The main motive was to give the stock market predictable earnings, thus keeping the stock price up. But in at least one case, executives also cooked the books to meet the targets set for management bonuses, the agency said. That landed $1.9 million for then-CEO James Johnson and $1.19 million to then-CEO-designate Franklin Raines in 1998.
Fannie denies those allegations. But the accusations got federal prosecutors and the Securities and Exchange Commission nosing around, too.
The oversight agency also found a “deeply ingrained” culture of earnings manipulation, “dysfunctional and ineffective” accounting policies and “weak or nonexistent” operational controls.
That’s scary, considering the importance of Fannie Mae. More scary are concerns about the adequacy of Fannie’s capital. Capital is a cushion of money can absorb losses and prevent bankruptcy.

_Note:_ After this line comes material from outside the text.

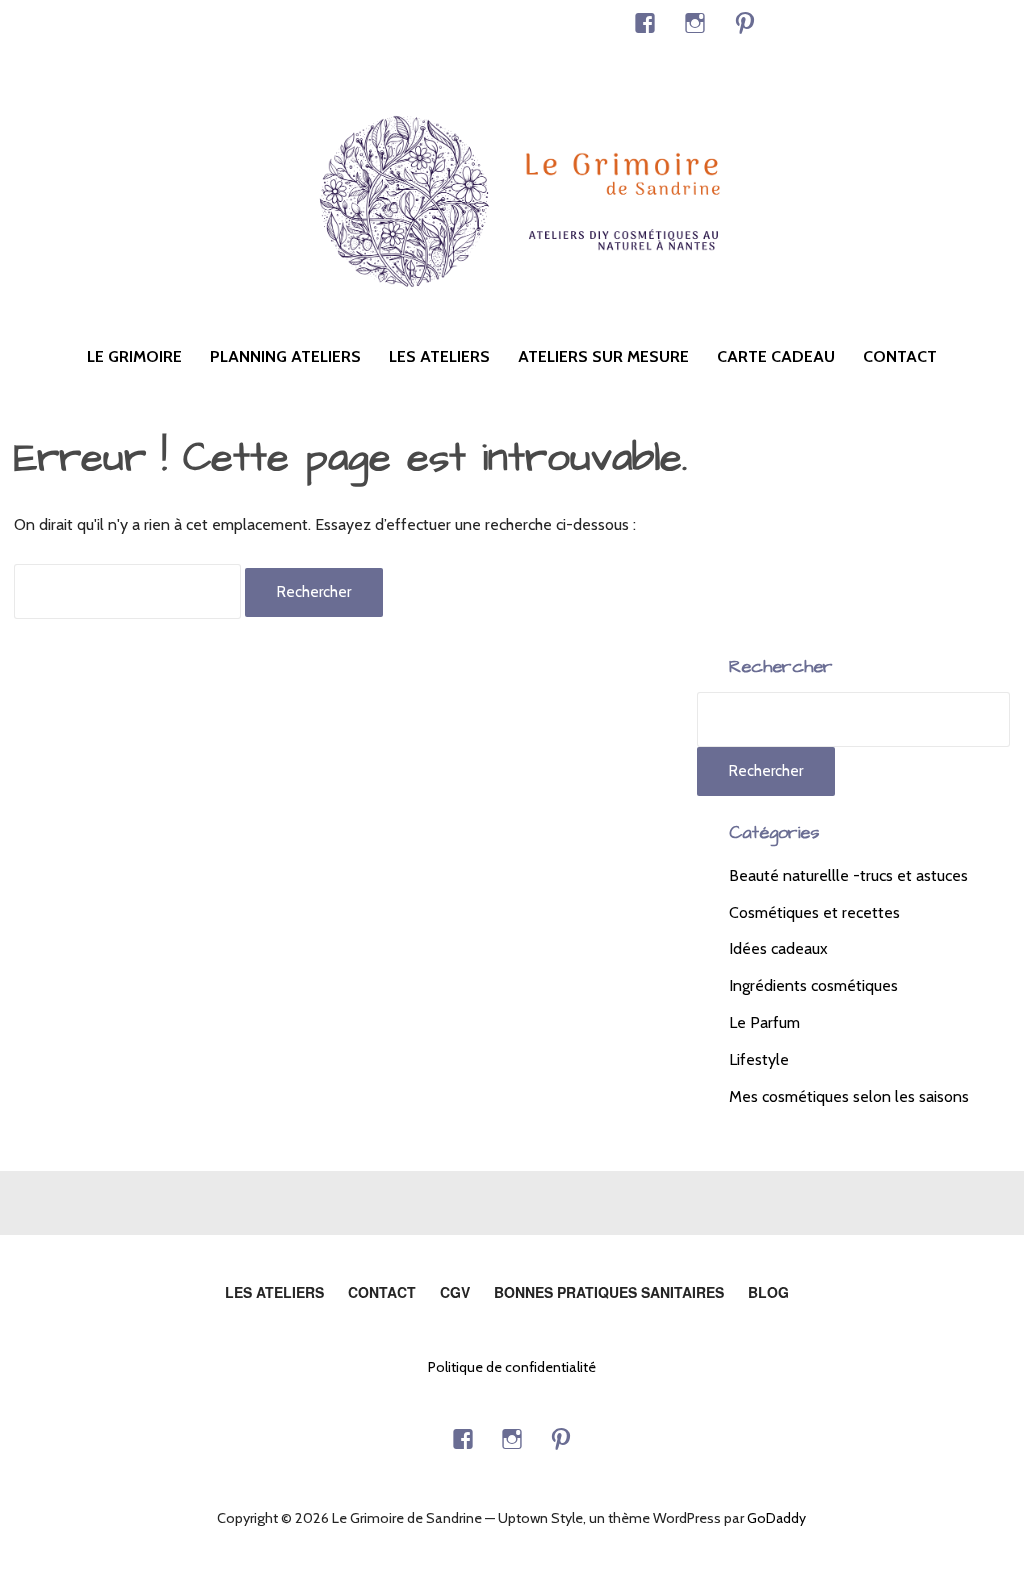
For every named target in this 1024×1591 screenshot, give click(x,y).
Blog (768, 1292)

After the agency’s report, Fannie agreed to boost its capital reserve by 30 percent. but that may not be enough.
It’s clear that Fannie and Freddie must be under the watch of a strong and well-funded regulator without the current agency’s tendency toward narcolepsy. The purpose of good regulation is to help keep the regulated on course and diagnose problems and solve them before they become catastrophic. Regulators must be corrective, but need not be punitive in helping Fannie and Freddie stay solvent.
The Treasury Department’s regulation of national banks may serve as a model. Federal examiners troop through banks every year and insist that problems be fixed. As a result, banks rarely fail.
It’s also clear that Fannie has too much clout in Congress. It has managed to fight off previous efforts to increase regulation.
It was quite nice to watch top Fannie executives hauled before a Congressional committee on Wednesday. They shouldn’t be allowed to talk their way out of tighter federal oversight.